On 2 August 2008, Mohammed supposedly escaped a police dragnet in Malindi, Kenya, but two of his aides were arrested. He was said to have been covertly taken into Kenya from Somalia a few days previously, seeking treatment for kidney problems. The police confiscated two of his passports and a laptop, among other belongings. The police operation took place several days before the 10th anniversary of the 1998 Embassy bombings.
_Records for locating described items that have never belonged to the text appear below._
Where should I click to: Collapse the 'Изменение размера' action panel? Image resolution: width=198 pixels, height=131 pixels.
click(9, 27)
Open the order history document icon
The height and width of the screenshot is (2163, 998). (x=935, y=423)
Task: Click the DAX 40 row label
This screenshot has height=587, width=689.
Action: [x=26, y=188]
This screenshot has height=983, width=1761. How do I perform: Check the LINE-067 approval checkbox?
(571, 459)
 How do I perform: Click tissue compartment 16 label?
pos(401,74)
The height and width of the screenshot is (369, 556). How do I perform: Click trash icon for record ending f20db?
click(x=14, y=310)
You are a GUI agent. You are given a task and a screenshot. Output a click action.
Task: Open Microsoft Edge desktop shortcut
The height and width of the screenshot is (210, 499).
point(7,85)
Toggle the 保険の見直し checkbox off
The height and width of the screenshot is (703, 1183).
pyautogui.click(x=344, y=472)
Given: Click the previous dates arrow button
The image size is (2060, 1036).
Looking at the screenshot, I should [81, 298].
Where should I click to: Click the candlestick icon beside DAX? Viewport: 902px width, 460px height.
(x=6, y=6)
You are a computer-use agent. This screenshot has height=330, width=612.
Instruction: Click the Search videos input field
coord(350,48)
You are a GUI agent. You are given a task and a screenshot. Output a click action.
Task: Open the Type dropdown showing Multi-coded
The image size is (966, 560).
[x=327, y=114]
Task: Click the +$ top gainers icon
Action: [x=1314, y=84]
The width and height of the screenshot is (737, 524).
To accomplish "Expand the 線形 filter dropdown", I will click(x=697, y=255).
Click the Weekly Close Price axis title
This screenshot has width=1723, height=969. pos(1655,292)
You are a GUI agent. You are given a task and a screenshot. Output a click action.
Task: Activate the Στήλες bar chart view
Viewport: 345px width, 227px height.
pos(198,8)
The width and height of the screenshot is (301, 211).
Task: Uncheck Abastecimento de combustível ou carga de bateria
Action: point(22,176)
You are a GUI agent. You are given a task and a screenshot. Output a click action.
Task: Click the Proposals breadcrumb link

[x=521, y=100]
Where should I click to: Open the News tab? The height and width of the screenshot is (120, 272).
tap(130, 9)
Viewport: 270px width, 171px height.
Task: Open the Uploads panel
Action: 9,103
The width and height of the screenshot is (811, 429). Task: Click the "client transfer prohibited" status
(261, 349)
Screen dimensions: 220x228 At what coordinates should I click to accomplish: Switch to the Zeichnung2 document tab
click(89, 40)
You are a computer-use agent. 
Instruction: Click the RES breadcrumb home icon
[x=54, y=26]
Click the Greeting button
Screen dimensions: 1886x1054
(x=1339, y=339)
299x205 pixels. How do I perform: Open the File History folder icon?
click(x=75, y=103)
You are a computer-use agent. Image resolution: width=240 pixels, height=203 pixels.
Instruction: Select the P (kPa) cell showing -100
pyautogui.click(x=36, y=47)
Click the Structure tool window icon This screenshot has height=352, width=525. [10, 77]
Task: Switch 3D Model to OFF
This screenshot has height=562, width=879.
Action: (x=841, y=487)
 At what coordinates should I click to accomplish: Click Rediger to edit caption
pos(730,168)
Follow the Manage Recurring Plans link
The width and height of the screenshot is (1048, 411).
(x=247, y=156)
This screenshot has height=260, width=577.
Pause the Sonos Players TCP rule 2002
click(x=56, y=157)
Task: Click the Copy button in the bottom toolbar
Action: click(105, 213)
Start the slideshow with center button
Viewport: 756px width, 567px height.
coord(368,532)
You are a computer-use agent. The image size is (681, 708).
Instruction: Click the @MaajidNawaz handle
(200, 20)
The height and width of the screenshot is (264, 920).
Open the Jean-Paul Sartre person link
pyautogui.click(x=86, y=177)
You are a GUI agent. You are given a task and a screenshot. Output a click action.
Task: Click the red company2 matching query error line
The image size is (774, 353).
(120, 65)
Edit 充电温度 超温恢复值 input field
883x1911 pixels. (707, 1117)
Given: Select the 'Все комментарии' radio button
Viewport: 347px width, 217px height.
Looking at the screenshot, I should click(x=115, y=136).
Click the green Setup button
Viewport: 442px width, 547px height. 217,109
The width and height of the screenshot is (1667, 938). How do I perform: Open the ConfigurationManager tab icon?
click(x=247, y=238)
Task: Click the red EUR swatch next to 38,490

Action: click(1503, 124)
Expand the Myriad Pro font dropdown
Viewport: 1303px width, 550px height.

===Al-Qaeda top commander in East Africa===
On 11 November 2009, Mohammed's consecration as commander took place in an open ceremony in the southern Somali city of Kismayo, according to a translation received by The Long War Journal of an article posted on Waaga Cusub, a pro-insurgency website, run by a Somali clan, the Hawiye. According to the website, he "delivered his longest speech delivered his longest speech [sic]". Referring to his appointment by Osama bin Laden and praising his predecessor, Saleh Ali Saleh Nabhan, killed by US special forces in mid-September, Mohammed acknowledged his role in the 1998 US embassy bombings in Kenya and Tanzania. He promised that al-Qaeda would take the fight to neighboring countries. "Praise be to God," Mohammed said. "After Somalia we will proceed to Djibouti, Kenya, and Ethiopia."

After the July 2010 Kampala attacks in nearby Uganda, which targeted people watching screenings of the World Cup final, Shabaab's spiritual leader, Sheikh Mukhtar Abu Zubayr threatened to carry out further attacks on foreign soil, in particular in Burundi and Uganda, due to the presence of peacekeeping troops from these countries in Somalia. He named the group that perpetrated the attacks as the Saleh Ali Nabhan Brigade which was likely led or directed by Mohammed at the time.

Mohammed's role as Shabaab's military leader, as well as the involvement of other foreign al-Qaeda commanders in Somalia, was confirmed in a report compiled by the African Union Mission for Somalia, and published in The EastAfrican. A US intelligence operative, specializing in the al-Shabaab group, confirmed the information to a website specialized in reporting on the war on terror.

==Death==
Mohammed and a Kenyan extremist, thought to be Musa Hussein (a.k.a. Musa Sambayo), were driving in a car carrying $40,000 in United States dollars, as well as medicine, telephones, laptops and a South African passport in the Afgooye corridor, northwest of Mogadishu, on 7 June 2011. Musa Hussein was known to Mohammed as Abdullahi Dere and is believed to have been involved in funding operations for al-Shabaab. At around 11:15 p.m., the car was stopped at a security checkpoint managed by the Somalian military (SNA) in the Sarkuusta area, in southwest Mogadishu. Captain Hassan Mohamed Abukar ordered the driver to switch on the light inside the car. The driver followed the order but switched the light on and off too quickly for the soldiers to identify the people in the car; then one of the occupants opened fire. An order was given to open fire on the car. Two occupants in the car were killed and buried in Mogadishu within 24 hours. At least one other occupant escaped. Somalia's National Security Agency suspected one of the dead to be Fazul after examination of the belongings; DNA tests subsequently confirmed his identity. Documents found on his body indicated he was planning a number of attacks in Britain, including one against Eton College.

Mohammed's death was confirmed by Somali and U.S. government officials and was characterized by the U.S. Secretary of State Hillary Clinton as "a significant blow to Al Qaeda, its extremist allies and its operations in East Africa."